**Set task A**
According to the elevator propulsion text, what do windings 62 in the second hoistway operate as?
**Set task B**
Write a few sentences that continue the elevator propulsion text, picking up after its final sentence.

═══ Reading passage ═══

Windings 60 in the first hoistway 22 are energized by a power source (not shown) to propel one or more elevator cars 24 upward in the first hoistway 22 and transfer stations 34, 36, 42. When a voltage is applied to windings 60, the interaction between the windings 60 and permanent magnets 58 impart motion to the elevator car 24. Windings 62 in the second hoistway 26 operate as a regenerative brake to control descent of the elevator car 24 in the second hoistway 26 and transfer stations 34, 36, 42. Windings 62 also provide a current back to the drive unit, for example, to recharge an electrical system.

Other configurations and locations for the propulsion system 50 may be used. For example, as shown in FIG. 6, the elevator system 20 has four stationary parts 54, two for each of the first and second hoistways 22, 26. The stationary parts 54 are positioned in each hoistway at two opposite sidewalls of each hoistway 22, 26. Elevator cars 24 include at least one moving part of the propulsion system for each stationary part of the propulsion system, as described above. Other configurations and locations for the propulsions system may be used.

═══ Listed records ═══

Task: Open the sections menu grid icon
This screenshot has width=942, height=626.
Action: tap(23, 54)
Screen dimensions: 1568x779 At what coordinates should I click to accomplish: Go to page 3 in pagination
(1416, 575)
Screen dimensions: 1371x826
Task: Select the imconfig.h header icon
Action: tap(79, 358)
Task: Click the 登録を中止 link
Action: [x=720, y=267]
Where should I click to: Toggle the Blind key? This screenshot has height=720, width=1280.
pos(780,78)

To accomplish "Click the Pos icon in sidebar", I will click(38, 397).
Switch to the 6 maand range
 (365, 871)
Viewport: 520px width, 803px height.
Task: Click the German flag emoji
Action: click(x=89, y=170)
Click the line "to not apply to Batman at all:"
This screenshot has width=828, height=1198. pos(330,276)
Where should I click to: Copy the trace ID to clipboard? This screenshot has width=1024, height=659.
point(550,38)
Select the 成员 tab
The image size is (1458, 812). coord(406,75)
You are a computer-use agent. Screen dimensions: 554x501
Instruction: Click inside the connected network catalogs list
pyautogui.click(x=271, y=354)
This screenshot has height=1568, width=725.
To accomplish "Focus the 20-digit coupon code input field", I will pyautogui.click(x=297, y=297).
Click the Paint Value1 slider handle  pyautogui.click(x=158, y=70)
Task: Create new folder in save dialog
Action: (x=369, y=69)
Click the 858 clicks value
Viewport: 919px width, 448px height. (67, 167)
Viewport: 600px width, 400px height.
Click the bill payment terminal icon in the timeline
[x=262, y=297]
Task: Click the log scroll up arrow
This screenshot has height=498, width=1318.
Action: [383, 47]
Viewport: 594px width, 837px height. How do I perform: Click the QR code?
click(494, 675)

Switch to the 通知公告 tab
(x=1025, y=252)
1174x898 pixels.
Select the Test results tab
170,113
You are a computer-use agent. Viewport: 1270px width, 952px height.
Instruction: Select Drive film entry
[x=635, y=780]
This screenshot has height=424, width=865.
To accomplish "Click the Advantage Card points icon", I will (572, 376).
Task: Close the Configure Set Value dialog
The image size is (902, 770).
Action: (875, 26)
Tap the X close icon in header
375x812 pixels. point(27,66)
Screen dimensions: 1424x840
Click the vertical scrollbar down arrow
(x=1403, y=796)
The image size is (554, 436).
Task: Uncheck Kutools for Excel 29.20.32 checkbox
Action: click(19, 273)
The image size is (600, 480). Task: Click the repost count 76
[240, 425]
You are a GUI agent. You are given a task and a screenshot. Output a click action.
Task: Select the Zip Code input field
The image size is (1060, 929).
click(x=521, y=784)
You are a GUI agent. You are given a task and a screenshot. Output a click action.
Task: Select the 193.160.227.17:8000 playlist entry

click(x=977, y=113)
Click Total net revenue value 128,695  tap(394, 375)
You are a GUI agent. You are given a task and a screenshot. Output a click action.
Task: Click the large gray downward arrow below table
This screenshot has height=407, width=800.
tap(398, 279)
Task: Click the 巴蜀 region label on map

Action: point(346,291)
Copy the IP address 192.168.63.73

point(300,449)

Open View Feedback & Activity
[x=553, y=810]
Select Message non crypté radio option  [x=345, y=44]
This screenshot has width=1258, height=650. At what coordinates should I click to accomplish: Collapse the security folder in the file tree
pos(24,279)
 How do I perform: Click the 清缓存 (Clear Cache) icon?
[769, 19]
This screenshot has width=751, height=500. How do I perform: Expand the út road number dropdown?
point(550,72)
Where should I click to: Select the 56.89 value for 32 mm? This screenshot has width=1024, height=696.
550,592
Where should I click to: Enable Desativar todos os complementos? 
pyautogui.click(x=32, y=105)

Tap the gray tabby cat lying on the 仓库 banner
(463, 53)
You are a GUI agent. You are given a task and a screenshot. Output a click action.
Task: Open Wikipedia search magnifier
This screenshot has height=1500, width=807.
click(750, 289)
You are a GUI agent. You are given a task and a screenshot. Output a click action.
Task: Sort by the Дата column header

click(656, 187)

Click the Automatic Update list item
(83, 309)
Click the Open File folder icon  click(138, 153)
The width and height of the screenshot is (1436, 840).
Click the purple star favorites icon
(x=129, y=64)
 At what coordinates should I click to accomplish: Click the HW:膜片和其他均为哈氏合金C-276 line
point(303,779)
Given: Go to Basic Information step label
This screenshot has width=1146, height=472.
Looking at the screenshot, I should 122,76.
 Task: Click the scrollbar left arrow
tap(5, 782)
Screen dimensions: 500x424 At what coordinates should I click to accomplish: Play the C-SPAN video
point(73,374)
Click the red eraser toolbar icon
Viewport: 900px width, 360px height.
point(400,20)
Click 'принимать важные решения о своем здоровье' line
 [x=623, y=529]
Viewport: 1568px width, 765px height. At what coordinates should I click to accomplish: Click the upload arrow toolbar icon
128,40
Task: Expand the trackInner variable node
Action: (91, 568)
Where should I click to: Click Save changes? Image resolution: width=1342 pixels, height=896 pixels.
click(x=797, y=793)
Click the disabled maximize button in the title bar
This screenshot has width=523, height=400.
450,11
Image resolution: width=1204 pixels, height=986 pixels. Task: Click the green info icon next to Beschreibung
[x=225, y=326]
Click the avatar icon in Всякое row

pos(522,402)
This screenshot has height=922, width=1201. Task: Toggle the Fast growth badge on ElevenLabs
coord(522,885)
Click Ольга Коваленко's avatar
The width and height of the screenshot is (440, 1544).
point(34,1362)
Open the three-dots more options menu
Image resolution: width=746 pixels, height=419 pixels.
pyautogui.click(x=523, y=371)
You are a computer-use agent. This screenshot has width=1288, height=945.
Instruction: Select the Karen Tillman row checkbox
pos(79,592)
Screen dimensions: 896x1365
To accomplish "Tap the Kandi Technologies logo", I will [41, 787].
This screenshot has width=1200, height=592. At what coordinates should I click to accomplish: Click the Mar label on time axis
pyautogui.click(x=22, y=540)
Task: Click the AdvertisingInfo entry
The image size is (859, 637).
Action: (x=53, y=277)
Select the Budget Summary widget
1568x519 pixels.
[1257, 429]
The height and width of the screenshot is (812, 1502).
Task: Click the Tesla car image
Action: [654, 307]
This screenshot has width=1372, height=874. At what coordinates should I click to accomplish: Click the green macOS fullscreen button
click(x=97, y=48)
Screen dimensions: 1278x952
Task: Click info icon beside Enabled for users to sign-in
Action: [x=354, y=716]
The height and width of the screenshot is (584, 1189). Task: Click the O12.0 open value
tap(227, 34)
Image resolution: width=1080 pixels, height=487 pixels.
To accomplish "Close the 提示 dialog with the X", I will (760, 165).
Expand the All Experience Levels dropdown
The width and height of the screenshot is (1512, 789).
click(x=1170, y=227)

═══

**Final answer A**
A regenerative brake that controls the descent of the elevator car in the second hoistway and transfer stations.

**Final answer B**
In another exemplary embodiment, the elevator system 20 can be used during construction at an early stage of installation. FIG. 7 depicts a partially constructed building 80 having two levels 82, 84 of an elevator system 86 installed. With at least two adjacent levels 82, 84 of the elevator system 86 installed, construction workers can start using the elevator system 86 to build upper levels of both the elevator system 86 and the building 80. Once the stationary part of the propulsion system is installed in the hoistway, and the moving part of the propulsion system is mounted to the elevator car, the elevator system 84 is functional and ready to be used. For example, workers, equipment, and materials for construction of the upper levels of the elevator system 86 and building 80 may be carried from the first level 82 to the second level 84 within the elevator cars 88 using the partially installed elevator system 86.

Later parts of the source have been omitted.